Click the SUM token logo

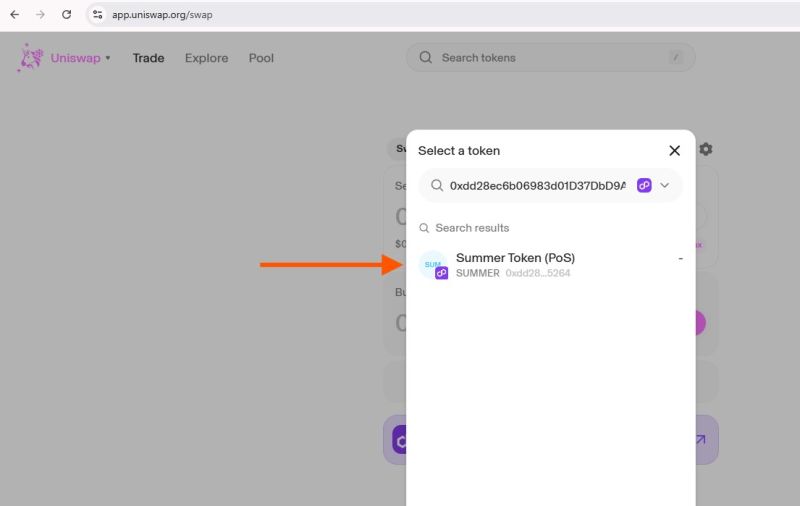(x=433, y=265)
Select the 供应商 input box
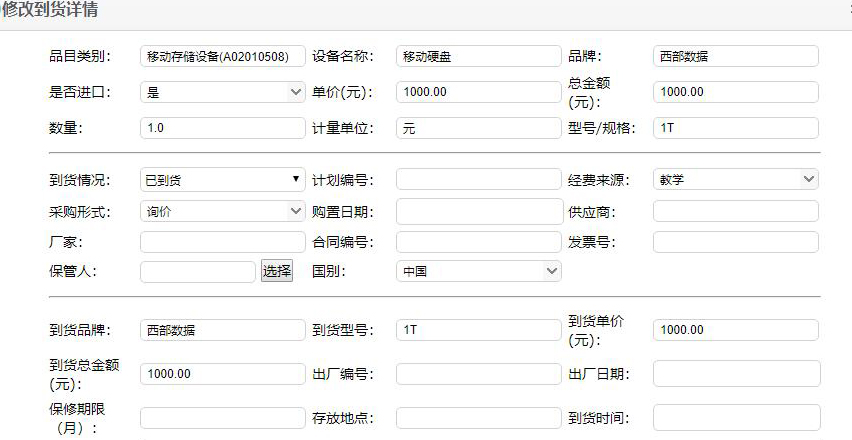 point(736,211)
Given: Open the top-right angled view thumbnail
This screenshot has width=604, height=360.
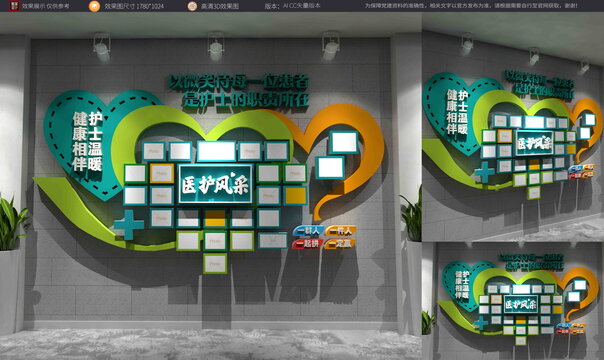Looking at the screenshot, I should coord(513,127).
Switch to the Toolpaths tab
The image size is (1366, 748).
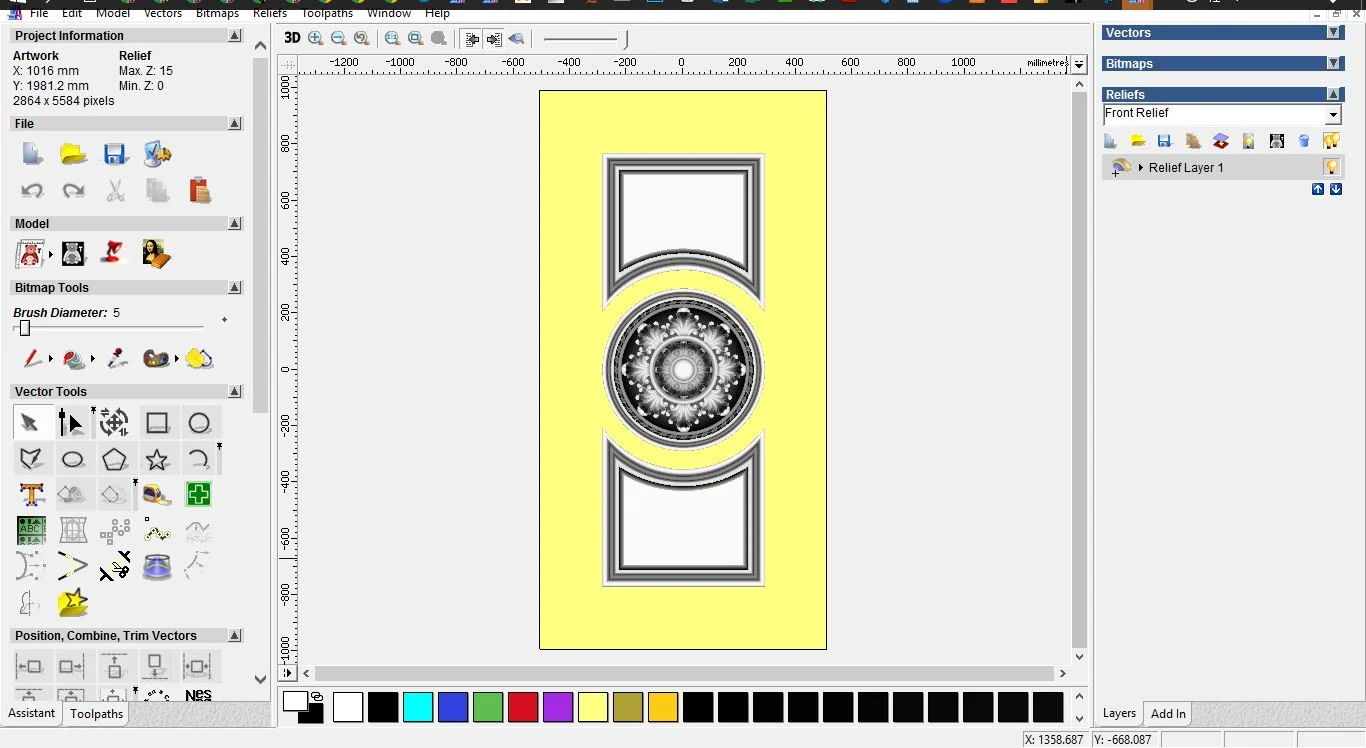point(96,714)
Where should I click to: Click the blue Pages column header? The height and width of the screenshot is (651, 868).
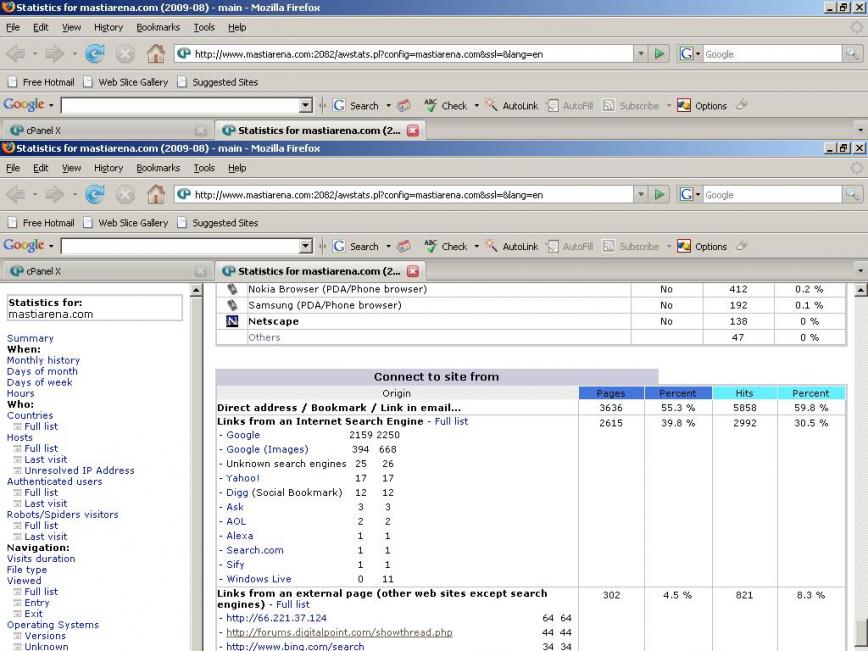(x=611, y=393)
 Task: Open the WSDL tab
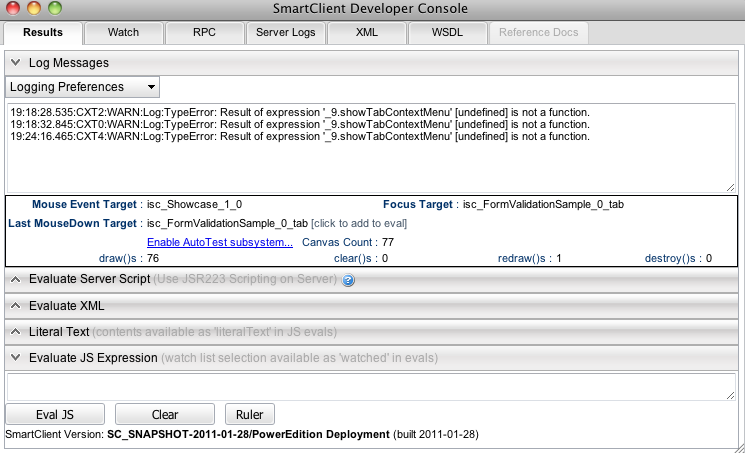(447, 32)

## Görevin amacı
Lütfen yukarıdaki kayıtların tümünü, "tab" kelimesinin yerine her geçtiği yerde "panel" koyarak ve başka hiçbir şeyi değiştirmeden yeniden yazın. Resimleri cevaba almayın.

## Yazılı cevap
Click the SUM token logo

(x=433, y=265)
Select the 供应商 input box
 point(736,211)
Given: Open the top-right angled view thumbnail
This screenshot has width=604, height=360.
Looking at the screenshot, I should coord(513,127).
Switch to the Toolpaths panel
The image size is (1366, 748).
point(96,714)
Where should I click to: Click the blue Pages column header? The height and width of the screenshot is (651, 868).
(x=611, y=393)
 Task: Open the WSDL panel
(447, 32)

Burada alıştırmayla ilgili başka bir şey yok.